Supplied material:
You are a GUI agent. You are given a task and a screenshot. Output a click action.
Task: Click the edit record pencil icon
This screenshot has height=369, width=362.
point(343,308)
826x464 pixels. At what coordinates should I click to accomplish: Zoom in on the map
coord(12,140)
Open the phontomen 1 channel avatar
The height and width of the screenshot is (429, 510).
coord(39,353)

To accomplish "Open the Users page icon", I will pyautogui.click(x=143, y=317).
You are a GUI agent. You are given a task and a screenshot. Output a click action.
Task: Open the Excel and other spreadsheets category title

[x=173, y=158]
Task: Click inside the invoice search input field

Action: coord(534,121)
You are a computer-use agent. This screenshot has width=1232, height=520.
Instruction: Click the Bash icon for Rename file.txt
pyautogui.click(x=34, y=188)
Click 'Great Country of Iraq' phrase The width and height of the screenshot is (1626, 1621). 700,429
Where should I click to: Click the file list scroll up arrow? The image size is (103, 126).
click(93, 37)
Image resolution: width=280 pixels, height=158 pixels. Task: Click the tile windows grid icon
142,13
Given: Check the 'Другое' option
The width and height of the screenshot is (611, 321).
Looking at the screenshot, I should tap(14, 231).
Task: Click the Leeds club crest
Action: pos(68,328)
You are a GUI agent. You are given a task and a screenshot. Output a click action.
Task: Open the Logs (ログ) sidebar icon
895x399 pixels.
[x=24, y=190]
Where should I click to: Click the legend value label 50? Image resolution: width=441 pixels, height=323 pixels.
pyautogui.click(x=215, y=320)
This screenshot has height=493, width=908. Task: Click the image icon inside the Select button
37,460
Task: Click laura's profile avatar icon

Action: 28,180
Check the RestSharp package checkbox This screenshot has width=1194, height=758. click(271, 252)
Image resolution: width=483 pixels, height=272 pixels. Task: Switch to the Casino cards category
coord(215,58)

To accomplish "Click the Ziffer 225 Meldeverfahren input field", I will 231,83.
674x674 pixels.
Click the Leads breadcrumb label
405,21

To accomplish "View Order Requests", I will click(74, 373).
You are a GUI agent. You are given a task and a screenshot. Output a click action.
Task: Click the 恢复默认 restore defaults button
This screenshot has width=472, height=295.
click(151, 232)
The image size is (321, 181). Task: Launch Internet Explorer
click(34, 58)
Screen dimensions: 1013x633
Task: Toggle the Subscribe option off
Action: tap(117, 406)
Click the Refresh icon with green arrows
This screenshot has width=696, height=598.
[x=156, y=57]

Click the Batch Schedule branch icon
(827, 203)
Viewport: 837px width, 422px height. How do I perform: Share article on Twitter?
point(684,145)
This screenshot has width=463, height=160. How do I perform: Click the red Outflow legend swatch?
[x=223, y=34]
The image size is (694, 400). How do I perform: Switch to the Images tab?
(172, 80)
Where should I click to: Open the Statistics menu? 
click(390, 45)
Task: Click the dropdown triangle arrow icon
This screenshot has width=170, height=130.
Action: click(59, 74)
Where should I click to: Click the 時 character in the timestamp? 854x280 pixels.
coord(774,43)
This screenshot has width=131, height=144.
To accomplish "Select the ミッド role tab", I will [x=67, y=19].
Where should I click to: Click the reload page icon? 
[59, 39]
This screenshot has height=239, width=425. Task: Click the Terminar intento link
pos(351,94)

Written instruction: Find every line above that contains the word "category", and copy each of those lines in full.

Completed exercise:
Task: Open the Excel and other spreadsheets category title
Image resolution: width=483 pixels, height=272 pixels. Task: Switch to the Casino cards category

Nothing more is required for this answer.